In particolare, preoccupano British Telecom che ha annunciato l’intenzione di togliere l’attività ad Accenture lasciando 280 persone senza lavoro a Palermo, la crisi di Infocontact con 1500 lavoratori a rischio in Calabria e i 200 lavoratori di Voice Care che a Ivrea hanno perso la commessa di Seat Pagine Gialle, la chiusura della sede di Teleperformance a Taranto con 1500 lavoratori coinvolti e la volontà di delocalizzare 4you a Palermo con altri 400 lavoratori che perderanno il proprio posto di lavoro.

“Oltre 3000 posti di lavoro a rischio nelle prossime settimane”, denunciano in una nota congiunta i segretari nazionali dei sindacati di categoria Michele Azzola (Slc Cgil), Giorgio Serao (Fistel Cisl) e Salvo Ugliarolo (Uilcom Uil). I sindacati chiedono quindi al Governo il rispetto degli impegni assunti in occasione dell’incontro che si è svolto al Ministero dello Sviluppo economico il 27 maggio scorso, cominciando da una nuova convocazione del tavolo di crisi per avanzare proposte risolutive.

E per non restare ancora inascoltati annunciano, dopo la grande manifestazione nazionale dello scorso 4 giugno, un primo presidio sotto la sede del Mise il prossimo 18 luglio e a settembre valuteremo se attivare presidi permanenti e un’ulteriore giornata di mobilitazione nazionale, mentre i territori avvieranno confronti con le istituzioni locali per sollecitare un intervento sul Governo

“Paradossale – continua Salvo Ugliarolo (Uilcom) – è scoprire che non solo lo Stato non chiede il rispetto di leggi esistenti in tema di delocalizzazioni di attività di Call Center ma che l’Ilo, agenzia del lavoro dell’Onu, abbia un programma finanziato con fondi dell’Unione europea finalizzato ad agevolare le delocalizzazioni di call center dall’Italia all’Albania per quelle imprese che vogliano abbassare il costo del lavoro. Il progetto, continua il sindacalista, ha visto un boom di delocalizzazioni dall’Italia mentre gli altri Paesi europei cercano di trattenere e riportare in patria il lavoro con tutti gli strumenti necessari”.
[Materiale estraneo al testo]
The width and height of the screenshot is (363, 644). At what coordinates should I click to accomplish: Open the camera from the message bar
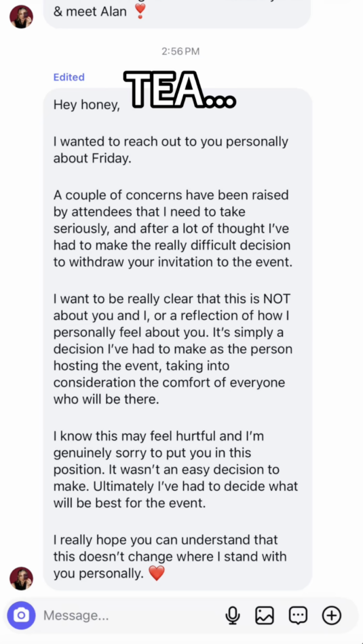[22, 616]
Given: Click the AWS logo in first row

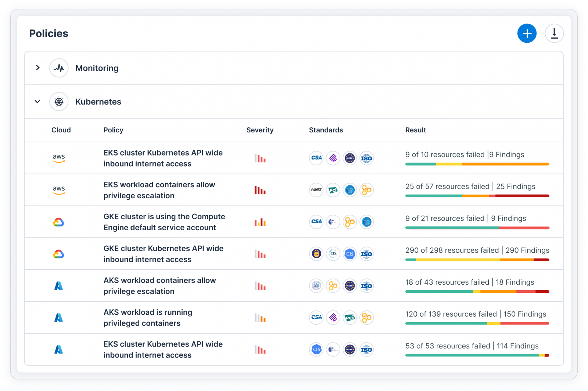Looking at the screenshot, I should point(59,158).
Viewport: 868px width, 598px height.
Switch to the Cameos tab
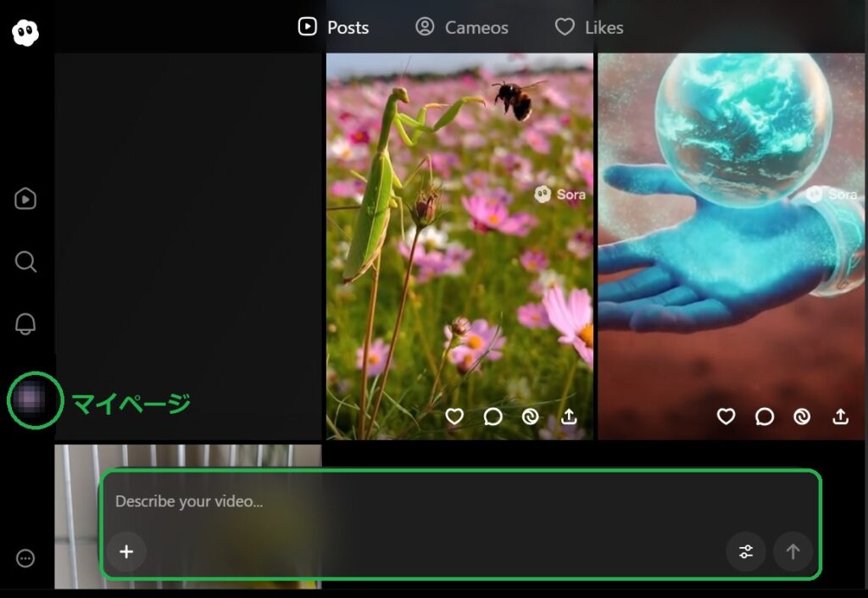[462, 27]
 “E’ inaccettabile – rilancia Giorgio Serao (Fistel) – che ci siano aziende che prive di qualsiasi forma di responsabilità sociale, dopo aver ricevuto tanto dai territori in cui sono cresciute, possano pensare di ricattare istituzioni e i lavoratori. Tutto questo è la dimostrazione che in assenza di regole il mercato cresce non favorendo gli imprenditori migliori ma quelli più spregiudicati. Il Governo non può ritardare ulteriormente un intervento”.

“Non abbiamo recepito correttamente una Direttiva europea del 2001 – ricorda Michele Azzola (Slc Cgil) – che tutela i diritti e l’occupazione dei lavoratori, mancato recepimento che è alla causa delle gravi crisi che investono il settore, mentre l’Europa finanzia progetti che spostano il lavoro dall’Italia verso altri Paesi. Ci chiediamo, conclude il sindacalista, se il silenzio del Presidente del Consiglio su tale situazione stia a significare che è consapevole e condivide quanto sta accadendo”.